Olanzapine may cause hyperprolactinemia, which may decrease reproductive function in both males and females.
Health care providers are encouraged to enroll women 18 to 45 years of age exposed to olanzapine during pregnancy in the Atypical Antipsychotics Pregnancy Registry (1-866-961-2388 or https://www.womensmentalhealth.org/pregnancyregistry).
Patient Education
What is this drug used for?
- It is used to treat bipolar problems.
- It is used to treat schizophrenia.
- It is used to treat low mood (depression).
- It may be given to you for other reasons.
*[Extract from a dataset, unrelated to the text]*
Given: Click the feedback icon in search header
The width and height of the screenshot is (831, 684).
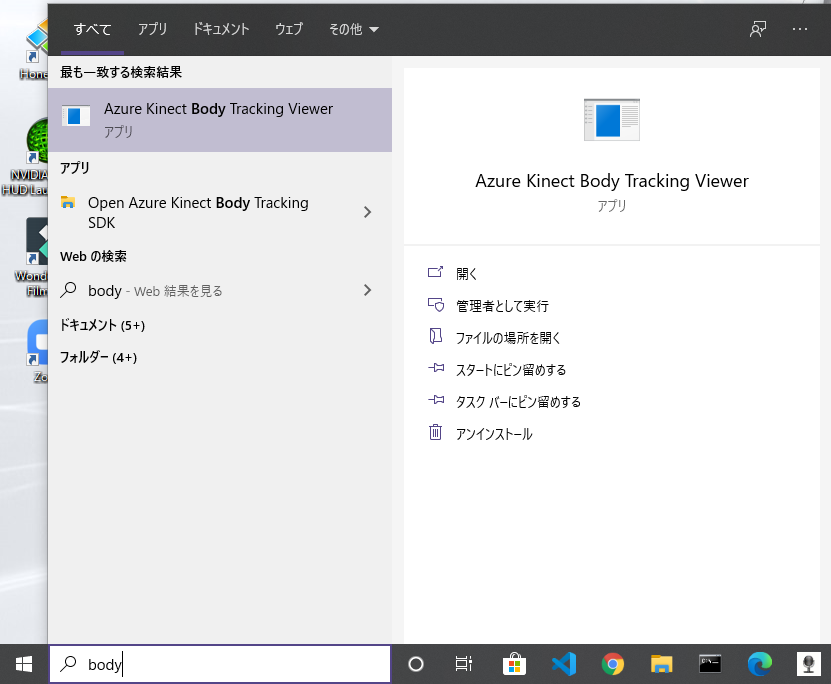Looking at the screenshot, I should 758,29.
Talk with the doctor.
Frequently reported side effects of this drug
- Agitation
- Loss of strength and energy
- Constipation
- Dry mouth
- Nausea
- Weight gain
- Increased appetite
- Back pain
- Injection site irritation
Other side effects of this drug: Talk with your doctor right away if you have any of these signs of:
- Infection
- High blood sugar like confusion, fatigue, more thirst, hunger, passing a lot of urine, flushing, fast breathing, or breath that smells like fruit.
- Anxiety
- Confusion
- Severe fatigue
- Weakness
- Severe headache
- Abnormal movements twitching
- Change in balance
- Difficulty swallowing
- Difficulty speaking
- Mood changes
- Thoughts of suicide
- Behavioral changes
- Severe dizziness
- Passing out
- Slow heartbeat
- Fast heartbeat
- Lack of sweating
- Seizures
- Drooling
- Vision changes
- Trouble with memory
- Chest pain
- Swelling in the arms or legs
- Burning or numbness feeling
- Swollen glands
- Enlarged breasts
- Nipple discharge
- Sexual dysfunction
- No menstrual periods
- Neuroleptic malignant syndrome like fever, muscle cramps or stiffness, dizziness, severe headache, confusion, change in thinking, fast heartbeat, abnormal heartbeat, or sweating a lot.
- Tardive dyskinesia like unable to control body movements; tongue, face, mouth, or jaw sticking out; mouth puckering; or puffing cheeks.
- Signs of a significant reaction like wheezing; chest tightness; fever; itching; bad cough; blue skin color; seizures; or swelling of face, lips, tongue, or throat.
Note: This is not a comprehensive list of all side effects. Talk to your doctor if you have questions.
Consumer Information Use and Disclaimer: This information should not be used to decide whether or not to take this medicine or any other medicine. Only the healthcare provider has the knowledge and training to decide which medicines are right for a specific patient. This information does not endorse any medicine as safe, effective, or approved for treating any patient or health condition. This is only a brief summary of general information about this medicine. It does NOT include all information about the possible uses, directions, warnings, precautions, interactions, adverse effects, or risks that may apply to this medicine. This information is not specific medical advice and does not replace information you receive from the healthcare provider. You must talk with the healthcare provider for complete information about the risks and benefits of using this medicine.